*Aim of the task*.
Print exactly the lines that run from the one containing "You are a computer-use" to the final line of the data, both included, and print none of the pictures.

[Records excerpted from a collection]
------------------------------
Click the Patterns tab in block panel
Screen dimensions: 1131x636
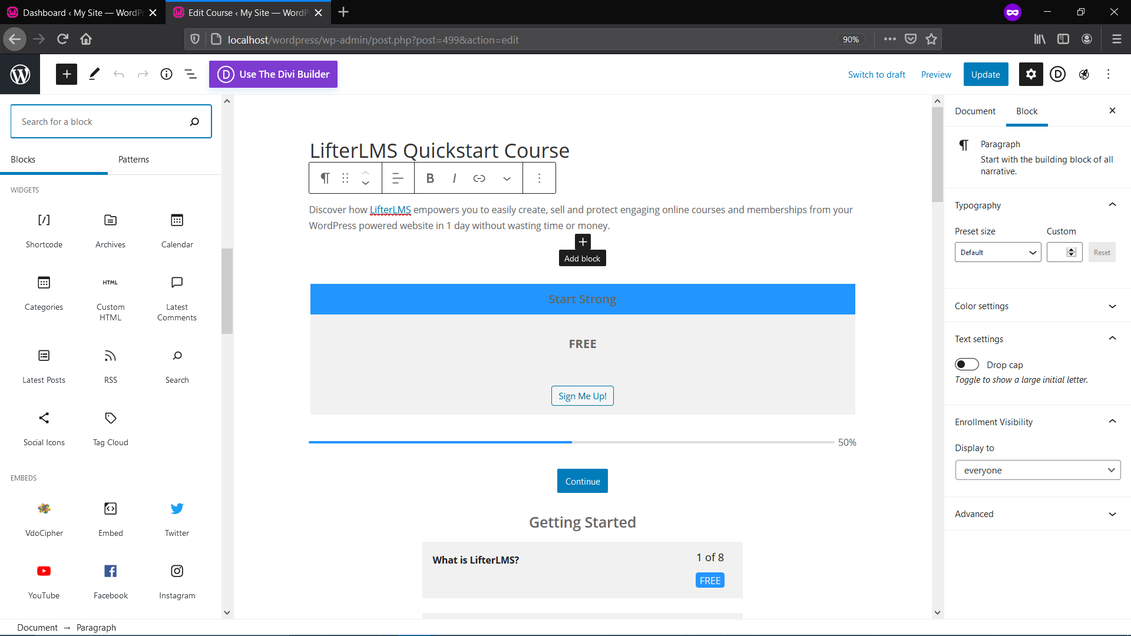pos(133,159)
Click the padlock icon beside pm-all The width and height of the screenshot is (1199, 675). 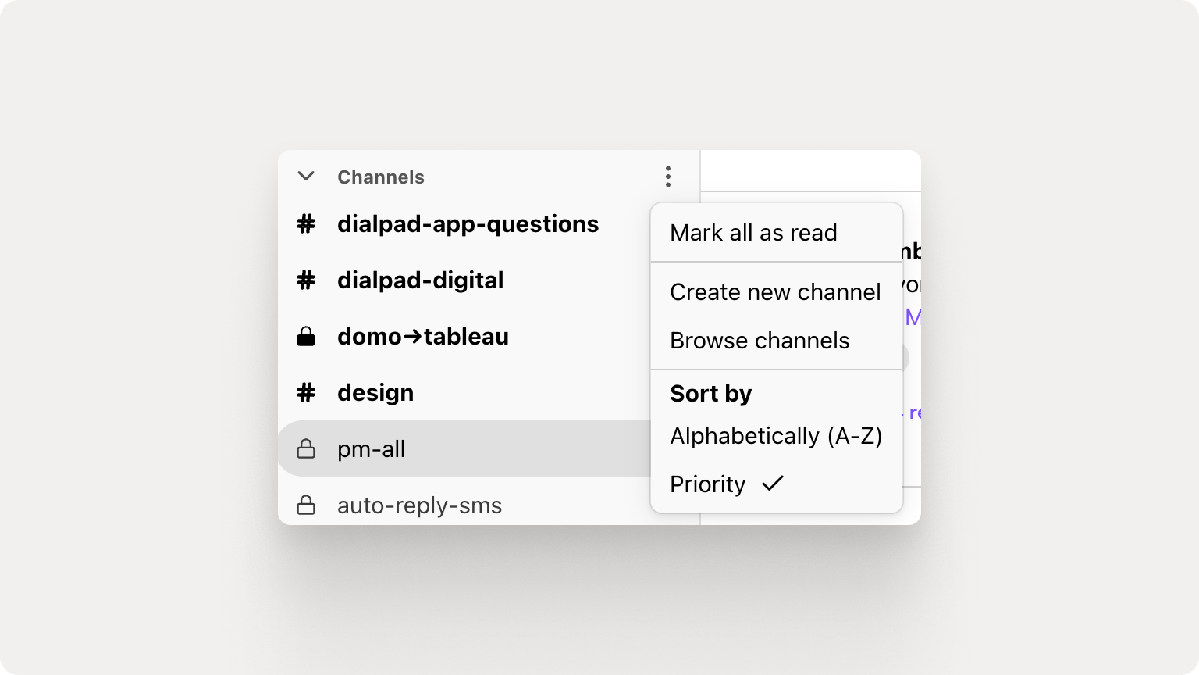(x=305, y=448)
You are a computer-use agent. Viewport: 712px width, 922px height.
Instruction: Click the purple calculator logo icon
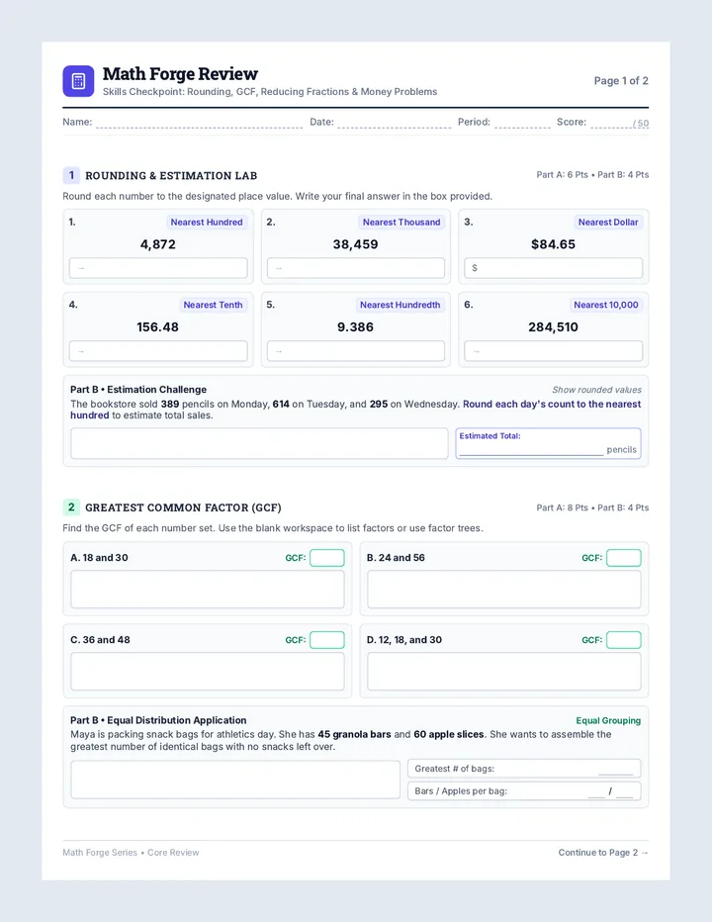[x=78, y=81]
------------------------------
*Your solution*.
You are a computer-use agent. Viewport: 712px width, 922px height.
Instruction: Click the purple calculator logo icon
[x=78, y=81]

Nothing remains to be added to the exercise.